→ To be done
Copy all of the data below line for line, keeping every character unchanged.

(Records for locating words and elements)
....
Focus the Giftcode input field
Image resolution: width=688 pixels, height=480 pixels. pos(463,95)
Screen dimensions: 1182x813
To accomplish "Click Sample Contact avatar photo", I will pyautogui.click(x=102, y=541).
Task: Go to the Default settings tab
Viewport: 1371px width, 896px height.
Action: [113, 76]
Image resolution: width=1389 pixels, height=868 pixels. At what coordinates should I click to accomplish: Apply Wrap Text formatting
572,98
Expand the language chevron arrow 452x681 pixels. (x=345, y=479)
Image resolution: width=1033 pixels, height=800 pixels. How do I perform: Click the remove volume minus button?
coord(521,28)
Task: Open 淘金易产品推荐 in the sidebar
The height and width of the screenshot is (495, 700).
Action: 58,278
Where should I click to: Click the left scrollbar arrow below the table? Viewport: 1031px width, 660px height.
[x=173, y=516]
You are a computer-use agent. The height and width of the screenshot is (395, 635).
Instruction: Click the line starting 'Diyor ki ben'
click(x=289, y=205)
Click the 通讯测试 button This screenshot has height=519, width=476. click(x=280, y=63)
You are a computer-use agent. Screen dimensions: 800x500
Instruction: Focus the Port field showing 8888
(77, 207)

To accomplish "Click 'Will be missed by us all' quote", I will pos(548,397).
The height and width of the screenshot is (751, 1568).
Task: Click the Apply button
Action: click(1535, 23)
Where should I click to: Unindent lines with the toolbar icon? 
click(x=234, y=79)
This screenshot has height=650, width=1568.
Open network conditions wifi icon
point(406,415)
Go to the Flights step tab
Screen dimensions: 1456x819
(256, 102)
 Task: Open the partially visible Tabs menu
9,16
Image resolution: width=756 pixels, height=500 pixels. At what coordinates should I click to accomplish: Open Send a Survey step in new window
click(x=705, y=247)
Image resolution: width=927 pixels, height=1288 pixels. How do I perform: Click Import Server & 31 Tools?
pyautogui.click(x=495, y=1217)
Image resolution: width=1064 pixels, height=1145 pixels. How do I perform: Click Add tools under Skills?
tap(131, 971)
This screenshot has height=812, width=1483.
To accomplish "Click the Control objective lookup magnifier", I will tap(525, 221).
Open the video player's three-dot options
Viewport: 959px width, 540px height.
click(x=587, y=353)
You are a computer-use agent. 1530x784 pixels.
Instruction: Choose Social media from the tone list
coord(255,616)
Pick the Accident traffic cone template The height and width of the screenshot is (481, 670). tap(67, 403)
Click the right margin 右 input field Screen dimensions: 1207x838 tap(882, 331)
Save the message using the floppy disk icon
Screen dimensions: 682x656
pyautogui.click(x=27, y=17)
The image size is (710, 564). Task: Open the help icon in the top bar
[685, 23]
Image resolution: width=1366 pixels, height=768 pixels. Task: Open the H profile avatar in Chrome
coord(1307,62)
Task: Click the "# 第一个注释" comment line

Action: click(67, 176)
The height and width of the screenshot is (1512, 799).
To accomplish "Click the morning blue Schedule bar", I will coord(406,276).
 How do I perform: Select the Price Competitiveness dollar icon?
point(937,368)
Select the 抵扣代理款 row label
....
→ The reply
Focus the Giftcode input field
Image resolution: width=688 pixels, height=480 pixels. pos(463,95)
Screen dimensions: 1182x813
To accomplish "Click Sample Contact avatar photo", I will pyautogui.click(x=102, y=541).
Task: Go to the Default settings tab
Viewport: 1371px width, 896px height.
Action: [113, 76]
Image resolution: width=1389 pixels, height=868 pixels. At what coordinates should I click to accomplish: Apply Wrap Text formatting
572,98
Expand the language chevron arrow 452x681 pixels. (x=345, y=479)
Image resolution: width=1033 pixels, height=800 pixels. How do I perform: Click the remove volume minus button?
coord(521,28)
Task: Open 淘金易产品推荐 in the sidebar
The height and width of the screenshot is (495, 700).
Action: 58,278
Where should I click to: Click the left scrollbar arrow below the table? Viewport: 1031px width, 660px height.
[x=173, y=516]
You are a computer-use agent. The height and width of the screenshot is (395, 635).
Instruction: Click the line starting 'Diyor ki ben'
click(x=289, y=205)
Click the 通讯测试 button This screenshot has height=519, width=476. click(x=280, y=63)
You are a computer-use agent. Screen dimensions: 800x500
Instruction: Focus the Port field showing 8888
(77, 207)

To accomplish "Click 'Will be missed by us all' quote", I will pos(548,397).
The height and width of the screenshot is (751, 1568).
Task: Click the Apply button
Action: click(1535, 23)
Where should I click to: Unindent lines with the toolbar icon? 
click(x=234, y=79)
This screenshot has height=650, width=1568.
Open network conditions wifi icon
point(406,415)
Go to the Flights step tab
Screen dimensions: 1456x819
(256, 102)
 Task: Open the partially visible Tabs menu
9,16
Image resolution: width=756 pixels, height=500 pixels. At what coordinates should I click to accomplish: Open Send a Survey step in new window
click(x=705, y=247)
Image resolution: width=927 pixels, height=1288 pixels. How do I perform: Click Import Server & 31 Tools?
pyautogui.click(x=495, y=1217)
Image resolution: width=1064 pixels, height=1145 pixels. How do I perform: Click Add tools under Skills?
tap(131, 971)
This screenshot has height=812, width=1483.
To accomplish "Click the Control objective lookup magnifier", I will tap(525, 221).
Open the video player's three-dot options
Viewport: 959px width, 540px height.
click(x=587, y=353)
You are a computer-use agent. 1530x784 pixels.
Instruction: Choose Social media from the tone list
coord(255,616)
Pick the Accident traffic cone template The height and width of the screenshot is (481, 670). tap(67, 403)
Click the right margin 右 input field Screen dimensions: 1207x838 tap(882, 331)
Save the message using the floppy disk icon
Screen dimensions: 682x656
pyautogui.click(x=27, y=17)
The image size is (710, 564). Task: Open the help icon in the top bar
[685, 23]
Image resolution: width=1366 pixels, height=768 pixels. Task: Open the H profile avatar in Chrome
coord(1307,62)
Task: Click the "# 第一个注释" comment line

Action: click(67, 176)
The height and width of the screenshot is (1512, 799).
To accomplish "Click the morning blue Schedule bar", I will coord(406,276).
 How do I perform: Select the Price Competitiveness dollar icon?
point(937,368)
Select the 抵扣代理款 row label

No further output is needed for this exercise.